BRIEF. Copy out, word for word, everything in the entries below from the line containing "At what coordinates should I click to accomplish: Increase" down to the line containing "Looking at the screenshot, I should 88,18.", with both of those lines included.

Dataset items
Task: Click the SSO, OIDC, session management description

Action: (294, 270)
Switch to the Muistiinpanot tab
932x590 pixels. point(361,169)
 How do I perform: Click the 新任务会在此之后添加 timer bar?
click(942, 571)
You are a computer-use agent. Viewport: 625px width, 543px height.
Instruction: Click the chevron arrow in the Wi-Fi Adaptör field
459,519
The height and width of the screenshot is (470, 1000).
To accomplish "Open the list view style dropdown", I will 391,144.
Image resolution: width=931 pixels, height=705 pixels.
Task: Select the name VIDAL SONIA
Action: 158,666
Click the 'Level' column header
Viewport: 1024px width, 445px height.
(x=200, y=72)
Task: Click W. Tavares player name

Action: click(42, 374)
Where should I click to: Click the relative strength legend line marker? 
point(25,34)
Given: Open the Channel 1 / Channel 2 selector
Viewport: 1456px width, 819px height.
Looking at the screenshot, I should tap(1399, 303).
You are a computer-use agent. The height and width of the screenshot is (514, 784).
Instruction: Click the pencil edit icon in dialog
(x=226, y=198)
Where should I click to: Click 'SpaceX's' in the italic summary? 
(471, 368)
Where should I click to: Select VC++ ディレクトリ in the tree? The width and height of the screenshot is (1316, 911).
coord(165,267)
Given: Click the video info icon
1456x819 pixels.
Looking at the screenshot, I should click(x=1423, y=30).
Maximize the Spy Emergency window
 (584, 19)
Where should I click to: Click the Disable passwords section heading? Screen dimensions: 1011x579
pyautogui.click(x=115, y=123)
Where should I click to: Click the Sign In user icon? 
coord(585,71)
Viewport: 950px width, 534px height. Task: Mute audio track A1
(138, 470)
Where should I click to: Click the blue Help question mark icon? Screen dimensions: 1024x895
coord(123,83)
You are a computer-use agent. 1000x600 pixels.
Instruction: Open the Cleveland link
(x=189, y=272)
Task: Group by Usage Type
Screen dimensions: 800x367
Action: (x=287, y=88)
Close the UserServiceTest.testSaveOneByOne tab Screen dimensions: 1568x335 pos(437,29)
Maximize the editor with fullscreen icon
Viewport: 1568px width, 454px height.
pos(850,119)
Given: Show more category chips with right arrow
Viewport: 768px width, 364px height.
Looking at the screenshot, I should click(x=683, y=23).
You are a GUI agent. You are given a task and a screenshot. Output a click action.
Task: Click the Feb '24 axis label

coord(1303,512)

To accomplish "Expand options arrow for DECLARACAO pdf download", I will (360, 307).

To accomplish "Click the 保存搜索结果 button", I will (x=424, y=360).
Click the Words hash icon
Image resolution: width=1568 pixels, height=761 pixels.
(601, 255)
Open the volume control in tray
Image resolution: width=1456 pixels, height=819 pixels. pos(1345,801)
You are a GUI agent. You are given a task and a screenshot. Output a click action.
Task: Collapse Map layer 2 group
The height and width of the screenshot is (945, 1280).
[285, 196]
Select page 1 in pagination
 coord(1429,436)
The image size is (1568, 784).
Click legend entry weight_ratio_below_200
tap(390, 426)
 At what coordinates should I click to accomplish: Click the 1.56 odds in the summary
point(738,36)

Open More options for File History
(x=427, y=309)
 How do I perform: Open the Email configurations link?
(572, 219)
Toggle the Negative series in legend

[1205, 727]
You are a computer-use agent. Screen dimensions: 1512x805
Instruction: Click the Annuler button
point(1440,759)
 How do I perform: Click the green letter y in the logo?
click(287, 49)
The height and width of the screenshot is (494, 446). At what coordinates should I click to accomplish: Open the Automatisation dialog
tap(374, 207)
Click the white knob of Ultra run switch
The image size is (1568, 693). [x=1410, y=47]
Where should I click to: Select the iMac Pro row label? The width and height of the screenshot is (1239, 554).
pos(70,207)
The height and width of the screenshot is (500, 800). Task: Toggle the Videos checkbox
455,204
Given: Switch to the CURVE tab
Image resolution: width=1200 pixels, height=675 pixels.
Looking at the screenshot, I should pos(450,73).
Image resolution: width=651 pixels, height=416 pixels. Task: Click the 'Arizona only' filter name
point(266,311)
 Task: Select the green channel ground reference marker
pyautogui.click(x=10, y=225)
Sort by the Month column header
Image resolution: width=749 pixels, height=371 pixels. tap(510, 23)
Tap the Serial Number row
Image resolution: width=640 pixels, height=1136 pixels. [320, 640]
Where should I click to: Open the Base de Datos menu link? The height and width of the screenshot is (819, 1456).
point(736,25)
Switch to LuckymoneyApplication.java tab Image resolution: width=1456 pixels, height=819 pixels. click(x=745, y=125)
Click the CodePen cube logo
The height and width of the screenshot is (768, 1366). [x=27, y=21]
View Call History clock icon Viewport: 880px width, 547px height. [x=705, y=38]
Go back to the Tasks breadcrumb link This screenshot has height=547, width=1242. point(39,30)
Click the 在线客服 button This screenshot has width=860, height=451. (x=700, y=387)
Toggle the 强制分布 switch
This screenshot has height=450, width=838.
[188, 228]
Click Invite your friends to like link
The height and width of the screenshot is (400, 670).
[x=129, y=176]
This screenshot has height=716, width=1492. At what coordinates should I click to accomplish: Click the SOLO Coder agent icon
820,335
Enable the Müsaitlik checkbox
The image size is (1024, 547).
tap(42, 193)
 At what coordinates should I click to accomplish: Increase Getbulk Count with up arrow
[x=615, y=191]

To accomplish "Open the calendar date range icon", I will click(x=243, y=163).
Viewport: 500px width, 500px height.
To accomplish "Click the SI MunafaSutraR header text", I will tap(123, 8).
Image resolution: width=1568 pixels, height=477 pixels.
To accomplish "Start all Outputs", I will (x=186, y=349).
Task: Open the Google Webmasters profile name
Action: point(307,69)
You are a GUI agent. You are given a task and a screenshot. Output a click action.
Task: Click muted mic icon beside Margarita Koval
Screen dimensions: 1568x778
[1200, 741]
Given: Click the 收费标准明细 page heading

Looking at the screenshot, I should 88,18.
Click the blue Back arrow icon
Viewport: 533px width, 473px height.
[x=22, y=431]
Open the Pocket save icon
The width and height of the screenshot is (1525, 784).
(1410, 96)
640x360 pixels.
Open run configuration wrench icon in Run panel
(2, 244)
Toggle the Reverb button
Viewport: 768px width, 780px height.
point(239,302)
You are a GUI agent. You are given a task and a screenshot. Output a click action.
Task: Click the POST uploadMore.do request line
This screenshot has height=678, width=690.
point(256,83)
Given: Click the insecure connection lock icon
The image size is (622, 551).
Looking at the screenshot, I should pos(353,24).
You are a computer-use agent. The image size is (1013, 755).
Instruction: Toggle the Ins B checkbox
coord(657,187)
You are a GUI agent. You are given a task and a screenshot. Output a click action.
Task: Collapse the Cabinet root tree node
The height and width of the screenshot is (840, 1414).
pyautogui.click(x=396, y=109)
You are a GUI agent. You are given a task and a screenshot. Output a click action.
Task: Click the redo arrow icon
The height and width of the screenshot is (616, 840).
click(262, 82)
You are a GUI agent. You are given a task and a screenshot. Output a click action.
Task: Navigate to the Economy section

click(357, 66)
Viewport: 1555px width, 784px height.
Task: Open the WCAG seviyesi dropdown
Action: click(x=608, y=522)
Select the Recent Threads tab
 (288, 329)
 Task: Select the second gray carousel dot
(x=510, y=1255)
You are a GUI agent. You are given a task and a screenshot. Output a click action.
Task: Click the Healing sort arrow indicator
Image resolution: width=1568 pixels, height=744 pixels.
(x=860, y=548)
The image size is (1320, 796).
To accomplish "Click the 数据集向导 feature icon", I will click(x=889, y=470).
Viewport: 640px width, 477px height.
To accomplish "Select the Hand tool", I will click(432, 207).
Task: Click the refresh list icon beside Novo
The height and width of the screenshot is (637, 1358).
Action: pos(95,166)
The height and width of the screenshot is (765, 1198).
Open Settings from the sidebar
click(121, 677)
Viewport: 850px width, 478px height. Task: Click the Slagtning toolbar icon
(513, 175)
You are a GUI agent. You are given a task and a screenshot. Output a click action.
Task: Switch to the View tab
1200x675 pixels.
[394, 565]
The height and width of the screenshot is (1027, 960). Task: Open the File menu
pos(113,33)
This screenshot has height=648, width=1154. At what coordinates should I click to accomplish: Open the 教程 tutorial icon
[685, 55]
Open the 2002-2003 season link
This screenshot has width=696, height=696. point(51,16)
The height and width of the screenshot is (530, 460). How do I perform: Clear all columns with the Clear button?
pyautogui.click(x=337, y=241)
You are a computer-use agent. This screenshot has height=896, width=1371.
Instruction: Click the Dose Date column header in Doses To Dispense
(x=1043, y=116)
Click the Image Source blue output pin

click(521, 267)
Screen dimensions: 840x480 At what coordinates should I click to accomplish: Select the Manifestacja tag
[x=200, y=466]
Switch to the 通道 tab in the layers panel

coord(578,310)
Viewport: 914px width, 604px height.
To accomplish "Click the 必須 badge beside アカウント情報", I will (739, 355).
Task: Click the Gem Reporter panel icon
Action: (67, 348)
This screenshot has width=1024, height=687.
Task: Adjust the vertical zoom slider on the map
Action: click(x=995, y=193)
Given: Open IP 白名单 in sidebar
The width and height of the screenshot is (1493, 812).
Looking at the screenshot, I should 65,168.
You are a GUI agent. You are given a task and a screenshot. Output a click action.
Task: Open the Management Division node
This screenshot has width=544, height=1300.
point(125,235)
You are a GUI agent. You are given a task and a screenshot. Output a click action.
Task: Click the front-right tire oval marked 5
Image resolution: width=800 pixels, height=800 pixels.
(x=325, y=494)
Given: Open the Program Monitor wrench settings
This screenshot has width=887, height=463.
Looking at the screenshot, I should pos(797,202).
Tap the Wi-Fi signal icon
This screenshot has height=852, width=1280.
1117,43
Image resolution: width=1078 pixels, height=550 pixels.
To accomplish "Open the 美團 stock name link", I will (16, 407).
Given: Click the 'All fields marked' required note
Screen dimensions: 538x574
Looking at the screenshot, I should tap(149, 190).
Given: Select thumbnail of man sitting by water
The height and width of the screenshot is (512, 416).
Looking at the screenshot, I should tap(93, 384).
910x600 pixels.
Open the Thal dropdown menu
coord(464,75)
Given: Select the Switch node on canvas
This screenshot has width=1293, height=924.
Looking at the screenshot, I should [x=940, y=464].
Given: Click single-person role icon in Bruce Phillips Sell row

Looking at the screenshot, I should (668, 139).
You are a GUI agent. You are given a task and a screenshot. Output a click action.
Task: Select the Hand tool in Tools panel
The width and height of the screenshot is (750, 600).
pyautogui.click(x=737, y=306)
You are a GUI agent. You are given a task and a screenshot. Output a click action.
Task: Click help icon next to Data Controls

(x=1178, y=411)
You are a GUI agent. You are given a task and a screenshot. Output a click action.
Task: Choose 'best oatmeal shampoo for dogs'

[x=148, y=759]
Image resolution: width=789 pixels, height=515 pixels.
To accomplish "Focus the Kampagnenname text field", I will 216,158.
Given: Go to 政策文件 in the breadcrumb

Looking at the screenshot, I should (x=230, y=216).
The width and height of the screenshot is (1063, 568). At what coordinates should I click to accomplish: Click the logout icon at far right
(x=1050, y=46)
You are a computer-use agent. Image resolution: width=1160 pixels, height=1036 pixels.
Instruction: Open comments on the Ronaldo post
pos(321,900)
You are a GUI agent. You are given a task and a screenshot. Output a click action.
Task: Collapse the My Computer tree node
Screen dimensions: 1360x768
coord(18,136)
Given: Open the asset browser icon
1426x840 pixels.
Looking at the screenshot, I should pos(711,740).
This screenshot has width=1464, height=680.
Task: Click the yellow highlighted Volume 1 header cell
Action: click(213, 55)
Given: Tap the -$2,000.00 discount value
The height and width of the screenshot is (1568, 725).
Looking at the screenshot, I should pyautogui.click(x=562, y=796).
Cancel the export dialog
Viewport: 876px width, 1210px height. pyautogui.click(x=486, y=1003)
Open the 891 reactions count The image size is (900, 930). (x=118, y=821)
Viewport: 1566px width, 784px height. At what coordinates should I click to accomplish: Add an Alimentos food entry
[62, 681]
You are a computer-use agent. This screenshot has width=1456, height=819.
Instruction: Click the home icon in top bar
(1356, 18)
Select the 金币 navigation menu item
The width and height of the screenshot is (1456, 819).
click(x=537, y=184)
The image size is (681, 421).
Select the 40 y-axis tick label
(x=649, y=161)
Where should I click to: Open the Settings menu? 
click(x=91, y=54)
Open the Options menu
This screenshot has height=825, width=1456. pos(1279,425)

FINAL RESULT.
 At what coordinates should I click to accomplish: Increase Getbulk Count with up arrow
[x=615, y=191]

To accomplish "Open the calendar date range icon", I will click(x=243, y=163).
Viewport: 500px width, 500px height.
To accomplish "Click the SI MunafaSutraR header text", I will tap(123, 8).
Image resolution: width=1568 pixels, height=477 pixels.
To accomplish "Start all Outputs", I will (x=186, y=349).
Task: Open the Google Webmasters profile name
Action: point(307,69)
You are a GUI agent. You are given a task and a screenshot. Output a click action.
Task: Click muted mic icon beside Margarita Koval
Screen dimensions: 1568x778
[1200, 741]
Given: Click the 收费标准明细 page heading

Looking at the screenshot, I should 88,18.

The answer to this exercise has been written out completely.